• [ASSIGNMENT]: Below is a block of entries; repeat all of it exactly but omit the pictures.

Collected data entries
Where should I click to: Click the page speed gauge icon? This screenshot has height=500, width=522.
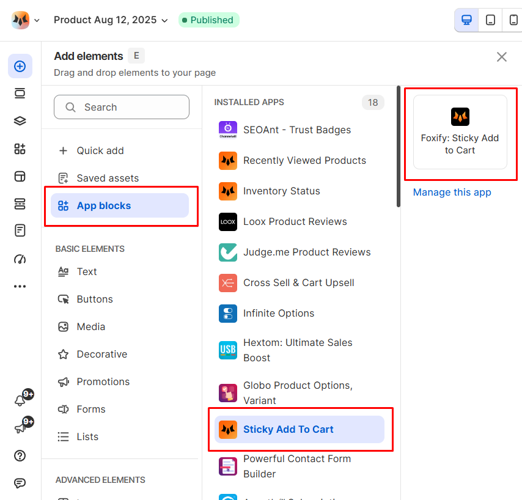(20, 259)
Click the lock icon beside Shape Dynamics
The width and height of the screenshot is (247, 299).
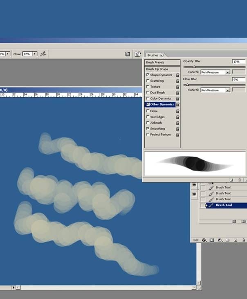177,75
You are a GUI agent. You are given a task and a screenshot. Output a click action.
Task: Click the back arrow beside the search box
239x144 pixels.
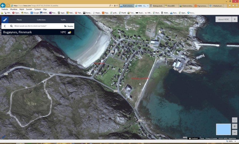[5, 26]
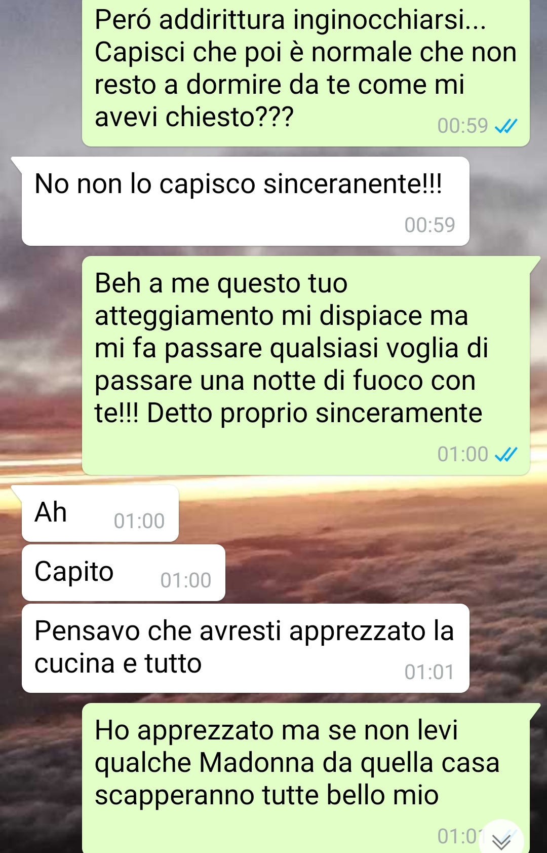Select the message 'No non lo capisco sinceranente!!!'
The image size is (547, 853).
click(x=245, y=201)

• [EXERCISE SOLUTION]:
Where should I click to: Click the page speed gauge icon? This screenshot has height=500, width=522.
(20, 259)
Click the lock icon beside Shape Dynamics
The width and height of the screenshot is (247, 299).
177,75
You are a GUI agent. You are given a task and a screenshot. Output a click action.
Task: Click the back arrow beside the search box
239x144 pixels.
[5, 26]
Select the message 'No non lo capisco sinceranente!!!'
The image size is (547, 853).
click(x=245, y=201)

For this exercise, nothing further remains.